Tweets about teachers get 9 Brampton students suspended

Nine Grade 12 students in Brampton, Ont., who made comments about their teachers on Twitter were suspended from classes after the school board deemed the remarks “inappropriate.”

The Dufferin-Peel District School Board says nine students at St. Marguerite d’Youville Secondary School were asked to stay home Wednesday.

The board then laid out the following punishments:

– Two students received seven-day suspensions. They must write letters of apology to the teachers and have been removed from those teachers’ classes. They will be able to continue with those same courses with other teachers after suspension.

– Three students were suspended for two days (Wednesday and Thursday) and must write letters of apology. They will be back in school on Friday.

– Two other students were allowed to return to class Thursday and will have no further discipline, because the board determined they did not tweet maliciously.

– Two students must write letters of apology to teachers and were back in school Thursday.

“These tweets were extremely inappropriate,” said school board spokesman Bruce Campbell. “Some were sexual in nature.”

The board calls it a case of cyberbullying, with the messages aimed at three teachers.

“The school started the investigation over the last couple of days,” said Campbell. “We had nine students that were asked to remain home. Consequences will be meted out to these students.”

Students raise privacy issue

One day after the students were asked to stay home, a number of other d’Youville students turned to Twitter to defend their classmates, some citing freedom of speech.

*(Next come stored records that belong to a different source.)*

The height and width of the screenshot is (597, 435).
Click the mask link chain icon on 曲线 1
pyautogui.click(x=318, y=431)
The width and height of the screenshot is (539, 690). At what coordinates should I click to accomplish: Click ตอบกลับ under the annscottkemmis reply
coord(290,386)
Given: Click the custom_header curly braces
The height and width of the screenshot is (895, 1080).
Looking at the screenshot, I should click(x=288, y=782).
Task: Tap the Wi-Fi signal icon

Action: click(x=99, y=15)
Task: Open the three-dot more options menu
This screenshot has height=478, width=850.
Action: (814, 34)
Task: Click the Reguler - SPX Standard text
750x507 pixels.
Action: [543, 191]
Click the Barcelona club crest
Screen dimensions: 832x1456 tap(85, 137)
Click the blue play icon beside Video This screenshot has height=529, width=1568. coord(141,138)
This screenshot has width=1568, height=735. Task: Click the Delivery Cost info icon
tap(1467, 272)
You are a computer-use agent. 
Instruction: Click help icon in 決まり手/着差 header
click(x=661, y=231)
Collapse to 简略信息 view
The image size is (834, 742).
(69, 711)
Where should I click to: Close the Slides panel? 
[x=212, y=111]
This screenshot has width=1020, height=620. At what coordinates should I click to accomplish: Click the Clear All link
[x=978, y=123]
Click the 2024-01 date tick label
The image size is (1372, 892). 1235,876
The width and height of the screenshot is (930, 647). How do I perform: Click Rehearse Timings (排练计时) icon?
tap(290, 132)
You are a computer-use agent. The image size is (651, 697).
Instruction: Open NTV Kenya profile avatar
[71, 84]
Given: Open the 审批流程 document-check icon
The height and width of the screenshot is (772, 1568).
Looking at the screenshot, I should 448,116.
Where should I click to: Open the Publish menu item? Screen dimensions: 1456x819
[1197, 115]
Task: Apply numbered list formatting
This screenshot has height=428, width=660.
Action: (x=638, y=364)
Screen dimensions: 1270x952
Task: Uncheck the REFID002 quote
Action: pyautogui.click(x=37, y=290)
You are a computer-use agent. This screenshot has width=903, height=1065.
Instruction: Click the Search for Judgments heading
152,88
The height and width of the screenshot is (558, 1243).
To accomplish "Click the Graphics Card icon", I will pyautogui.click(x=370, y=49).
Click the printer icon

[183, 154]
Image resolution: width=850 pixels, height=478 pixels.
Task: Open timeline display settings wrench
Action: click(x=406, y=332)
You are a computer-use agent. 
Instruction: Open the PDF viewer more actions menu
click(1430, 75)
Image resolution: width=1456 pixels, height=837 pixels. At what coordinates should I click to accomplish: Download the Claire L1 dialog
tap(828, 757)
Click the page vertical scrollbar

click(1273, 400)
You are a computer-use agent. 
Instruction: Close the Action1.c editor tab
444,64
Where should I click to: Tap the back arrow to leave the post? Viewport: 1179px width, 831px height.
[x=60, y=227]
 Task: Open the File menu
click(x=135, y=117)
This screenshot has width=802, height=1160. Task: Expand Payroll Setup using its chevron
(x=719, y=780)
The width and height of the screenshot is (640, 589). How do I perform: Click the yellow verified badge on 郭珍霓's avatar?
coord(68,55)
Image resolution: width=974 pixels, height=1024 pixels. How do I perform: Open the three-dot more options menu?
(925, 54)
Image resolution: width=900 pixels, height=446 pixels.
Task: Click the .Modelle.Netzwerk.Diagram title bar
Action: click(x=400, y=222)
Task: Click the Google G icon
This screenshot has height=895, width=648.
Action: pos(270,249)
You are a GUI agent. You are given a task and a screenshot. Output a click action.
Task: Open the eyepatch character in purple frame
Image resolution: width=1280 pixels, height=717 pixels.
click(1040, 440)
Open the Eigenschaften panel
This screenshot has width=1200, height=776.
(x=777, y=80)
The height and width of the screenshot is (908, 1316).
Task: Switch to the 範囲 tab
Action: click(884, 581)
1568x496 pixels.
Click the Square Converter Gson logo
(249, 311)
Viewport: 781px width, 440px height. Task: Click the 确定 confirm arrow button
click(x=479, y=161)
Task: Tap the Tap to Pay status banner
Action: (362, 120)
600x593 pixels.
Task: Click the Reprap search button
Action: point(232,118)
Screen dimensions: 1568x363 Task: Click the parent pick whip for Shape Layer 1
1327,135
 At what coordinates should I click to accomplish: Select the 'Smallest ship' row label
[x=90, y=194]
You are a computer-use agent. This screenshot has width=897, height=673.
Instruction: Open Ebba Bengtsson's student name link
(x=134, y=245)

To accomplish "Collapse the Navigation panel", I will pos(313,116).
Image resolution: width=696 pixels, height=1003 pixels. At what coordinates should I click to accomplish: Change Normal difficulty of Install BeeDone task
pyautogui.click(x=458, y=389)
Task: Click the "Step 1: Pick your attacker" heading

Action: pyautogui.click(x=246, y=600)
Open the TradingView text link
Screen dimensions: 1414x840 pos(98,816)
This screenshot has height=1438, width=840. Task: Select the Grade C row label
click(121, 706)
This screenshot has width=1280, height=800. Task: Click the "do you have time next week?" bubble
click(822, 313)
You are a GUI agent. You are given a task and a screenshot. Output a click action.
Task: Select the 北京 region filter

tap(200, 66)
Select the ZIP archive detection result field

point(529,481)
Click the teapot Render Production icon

Some claim they are under surveillance, others called d’Youville a “prison school.”

The tweets were not sent during class time.

One person tweeted: “leave it to d’Youville to take away what little freedom you have.”

It’s not clear exactly what the students wrote in the tweets that prompted the school’s disciplinary action but it was serious enough for Peel Police to investigate.

Police have decided that no charges will be laid and that disciplinary action will be left to the school board.

The school’s principal spoke to the entire student body Thursday about the responsible use of social media.